MB: that leads me to my next question… what is your writing process like… Do you keep a journal, or have you sort of evolved into using the memo on your phone to record ideas? JK: I keep a journal nearby and usually when I’m gearing up to write, I do a lot of free writing kind of stuff. And for melodies I will definitely record. Like if I am working on something and I feel like I’ve got something worth working on, I’ll put a little voice memo down or whatever. At the end of the day, it really just happens when it’s ready to happen. It’s kind of a weird mysterious thing that… I dunno… I heard an interview with Tom Petty where he was talking about how he wrote songs and he was like, “I almost don’t wanna talk about it because I don’t want it to go away.” I don’t want to understand it. MB: Yeah. I totally feel that. I actually write poetry and I don’t really share it with a lot of people. People think I should share it, but I feel like it will go away if I share it. So, yeah. I get that.
MB: I read that you travelled around the country backpacking. Sort of an adventure that would be a fun experience for anyone. Do you think you would ever try to attempt that sort of same path that you took, but only this time while touring with music in the areas that you had stopped along the way when you were younger? JK: Oh, wow. I don’t know. I was a young man then. A lot of it was just… I was really poor. I don’t know. [laugh] I don’t know if I’d ever do that again. I used to walk a lot. Now I like driving. I still like walking, I shouldn’t say that. That was just kind of a… I don’t know… something to do.
MB: You also made your way overseas with your travelling. Is there any place in particular that you would absolutely just love to go back to as an adult…or more adult that you are now… just a different standpoint that you have now and see it from a different perspective? JK: Yeah. Definitely. When I went to Europe, me and my buddy just one-way tickets. I think it was like some country airlines for like $400. And we stayed there for about 10 months. MB: wow! JK: we didn’t have any money, but Barcelona was the city. We flew into Madrid and stayed there for a while and then wound up in Barcelona. And I met a dear group of friends that I think about all the time. If I could ever… yeah… if I could ever go back to Barcelona.
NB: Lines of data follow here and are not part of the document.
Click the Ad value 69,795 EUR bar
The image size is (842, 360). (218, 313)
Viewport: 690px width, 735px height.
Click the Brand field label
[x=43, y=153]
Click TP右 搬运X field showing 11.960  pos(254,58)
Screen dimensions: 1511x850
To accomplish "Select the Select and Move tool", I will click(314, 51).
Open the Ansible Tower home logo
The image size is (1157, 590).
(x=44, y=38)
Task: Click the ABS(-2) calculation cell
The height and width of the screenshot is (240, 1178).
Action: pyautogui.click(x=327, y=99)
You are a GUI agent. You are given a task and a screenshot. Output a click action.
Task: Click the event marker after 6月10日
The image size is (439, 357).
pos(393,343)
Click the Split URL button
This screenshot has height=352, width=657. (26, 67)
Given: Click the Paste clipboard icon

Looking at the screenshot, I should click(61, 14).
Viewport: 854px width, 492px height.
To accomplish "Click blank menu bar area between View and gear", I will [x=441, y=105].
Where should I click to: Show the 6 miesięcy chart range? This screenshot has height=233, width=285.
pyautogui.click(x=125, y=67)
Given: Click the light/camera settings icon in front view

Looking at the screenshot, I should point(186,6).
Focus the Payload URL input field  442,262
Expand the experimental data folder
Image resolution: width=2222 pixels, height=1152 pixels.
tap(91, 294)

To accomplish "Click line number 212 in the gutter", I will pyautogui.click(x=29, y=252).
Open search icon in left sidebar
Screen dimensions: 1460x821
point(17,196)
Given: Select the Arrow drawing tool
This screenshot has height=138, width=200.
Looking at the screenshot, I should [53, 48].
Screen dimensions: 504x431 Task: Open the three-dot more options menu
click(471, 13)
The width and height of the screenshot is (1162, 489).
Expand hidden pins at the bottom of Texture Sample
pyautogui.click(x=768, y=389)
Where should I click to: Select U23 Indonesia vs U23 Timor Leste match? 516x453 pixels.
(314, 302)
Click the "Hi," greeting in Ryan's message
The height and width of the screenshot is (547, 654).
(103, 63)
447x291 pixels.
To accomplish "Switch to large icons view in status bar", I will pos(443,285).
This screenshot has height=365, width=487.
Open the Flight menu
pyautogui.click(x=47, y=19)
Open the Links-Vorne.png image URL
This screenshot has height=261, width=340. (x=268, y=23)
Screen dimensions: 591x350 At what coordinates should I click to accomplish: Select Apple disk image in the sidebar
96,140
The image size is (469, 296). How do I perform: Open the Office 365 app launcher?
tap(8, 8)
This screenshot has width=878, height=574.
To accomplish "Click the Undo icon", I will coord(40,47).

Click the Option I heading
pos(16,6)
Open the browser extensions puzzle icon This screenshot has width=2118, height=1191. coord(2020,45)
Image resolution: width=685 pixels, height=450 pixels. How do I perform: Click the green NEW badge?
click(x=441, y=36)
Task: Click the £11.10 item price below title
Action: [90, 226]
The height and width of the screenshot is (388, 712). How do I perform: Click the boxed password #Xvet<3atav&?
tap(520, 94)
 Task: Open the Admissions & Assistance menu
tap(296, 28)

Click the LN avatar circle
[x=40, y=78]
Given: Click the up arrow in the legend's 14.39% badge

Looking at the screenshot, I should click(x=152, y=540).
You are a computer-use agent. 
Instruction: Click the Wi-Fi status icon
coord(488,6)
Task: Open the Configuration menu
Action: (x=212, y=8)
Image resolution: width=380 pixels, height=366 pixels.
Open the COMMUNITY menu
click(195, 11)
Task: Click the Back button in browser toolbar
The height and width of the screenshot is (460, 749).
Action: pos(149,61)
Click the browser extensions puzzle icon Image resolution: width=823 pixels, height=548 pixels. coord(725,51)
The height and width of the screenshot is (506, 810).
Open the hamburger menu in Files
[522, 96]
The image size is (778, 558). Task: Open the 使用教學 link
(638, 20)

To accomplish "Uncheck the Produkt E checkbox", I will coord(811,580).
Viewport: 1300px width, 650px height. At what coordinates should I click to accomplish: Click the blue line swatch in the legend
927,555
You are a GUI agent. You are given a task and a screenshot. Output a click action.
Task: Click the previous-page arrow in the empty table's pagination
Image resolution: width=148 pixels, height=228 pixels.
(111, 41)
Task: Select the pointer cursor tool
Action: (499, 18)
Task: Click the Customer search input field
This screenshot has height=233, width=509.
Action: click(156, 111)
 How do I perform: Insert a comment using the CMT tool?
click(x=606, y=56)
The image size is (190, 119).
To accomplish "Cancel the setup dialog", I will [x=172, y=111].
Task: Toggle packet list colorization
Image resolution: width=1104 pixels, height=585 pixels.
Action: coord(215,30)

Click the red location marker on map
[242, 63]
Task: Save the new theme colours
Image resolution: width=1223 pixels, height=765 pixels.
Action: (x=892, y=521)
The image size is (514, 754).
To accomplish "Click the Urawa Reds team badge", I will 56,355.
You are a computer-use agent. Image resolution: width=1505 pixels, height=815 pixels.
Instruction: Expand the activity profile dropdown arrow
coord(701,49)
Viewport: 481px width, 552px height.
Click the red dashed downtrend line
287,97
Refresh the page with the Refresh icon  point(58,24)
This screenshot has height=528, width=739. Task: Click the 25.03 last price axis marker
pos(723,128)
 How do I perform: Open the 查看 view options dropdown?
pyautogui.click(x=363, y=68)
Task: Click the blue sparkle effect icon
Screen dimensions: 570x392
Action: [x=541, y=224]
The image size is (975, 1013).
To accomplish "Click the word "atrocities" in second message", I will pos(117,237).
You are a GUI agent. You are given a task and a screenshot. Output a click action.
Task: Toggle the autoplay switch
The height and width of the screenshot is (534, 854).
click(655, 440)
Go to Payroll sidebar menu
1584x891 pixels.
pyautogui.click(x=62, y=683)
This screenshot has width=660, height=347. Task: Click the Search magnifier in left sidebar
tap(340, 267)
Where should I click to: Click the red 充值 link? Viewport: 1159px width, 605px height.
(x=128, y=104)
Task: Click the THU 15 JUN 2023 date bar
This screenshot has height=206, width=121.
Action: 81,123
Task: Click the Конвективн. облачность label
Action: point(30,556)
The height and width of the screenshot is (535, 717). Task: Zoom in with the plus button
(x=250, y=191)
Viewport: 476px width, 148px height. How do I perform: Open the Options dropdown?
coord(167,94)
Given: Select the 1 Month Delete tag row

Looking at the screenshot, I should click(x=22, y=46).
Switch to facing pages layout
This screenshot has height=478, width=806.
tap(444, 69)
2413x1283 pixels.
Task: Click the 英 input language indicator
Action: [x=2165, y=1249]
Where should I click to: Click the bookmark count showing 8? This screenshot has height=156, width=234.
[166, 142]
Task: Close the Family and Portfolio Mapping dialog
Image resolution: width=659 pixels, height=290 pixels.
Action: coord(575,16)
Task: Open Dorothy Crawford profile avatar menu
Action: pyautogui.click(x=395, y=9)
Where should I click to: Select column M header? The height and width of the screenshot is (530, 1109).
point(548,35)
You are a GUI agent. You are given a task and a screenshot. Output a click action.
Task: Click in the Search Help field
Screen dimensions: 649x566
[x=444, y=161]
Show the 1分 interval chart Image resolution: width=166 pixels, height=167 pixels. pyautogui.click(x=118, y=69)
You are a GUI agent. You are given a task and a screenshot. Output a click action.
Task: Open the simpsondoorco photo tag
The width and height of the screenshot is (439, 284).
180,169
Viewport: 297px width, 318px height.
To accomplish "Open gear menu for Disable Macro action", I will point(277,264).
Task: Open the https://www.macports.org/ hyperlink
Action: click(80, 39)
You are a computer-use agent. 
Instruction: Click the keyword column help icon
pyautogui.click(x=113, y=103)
There’s a piece of me that’s still there. For sure. It’s a beautiful city. MB: I’ve never been there. Paris is my city in Europe. JK: I never got to go to Paris. I never got up there. I was pretty much in Spain and Italy. Then my brother had a kid, so I had to go home and meet my niece. MB: Nice! So, when you were in Italy, did you ever make it all the way down to Rome? JK: Yeah, I flew out of Rome actually. Yeah. Spent a night in the Vatican drinking a box of wine while waiting for our flight at like 5:00 in the morning. MB: Hopefully you will make it back over to Barcelona. JK: oh yeah! I hope so.
MB: that was my last question, but I look forward to hearing you play this Sunday night in Indianapolis at the Hi-Fi Indy. I’ll be there to take photos. JK: Cool! Make sure you say hi! MB: Thank you so much for your time. JK: Yeah. Thank you for the thoughtful questions. See ya on Sunday!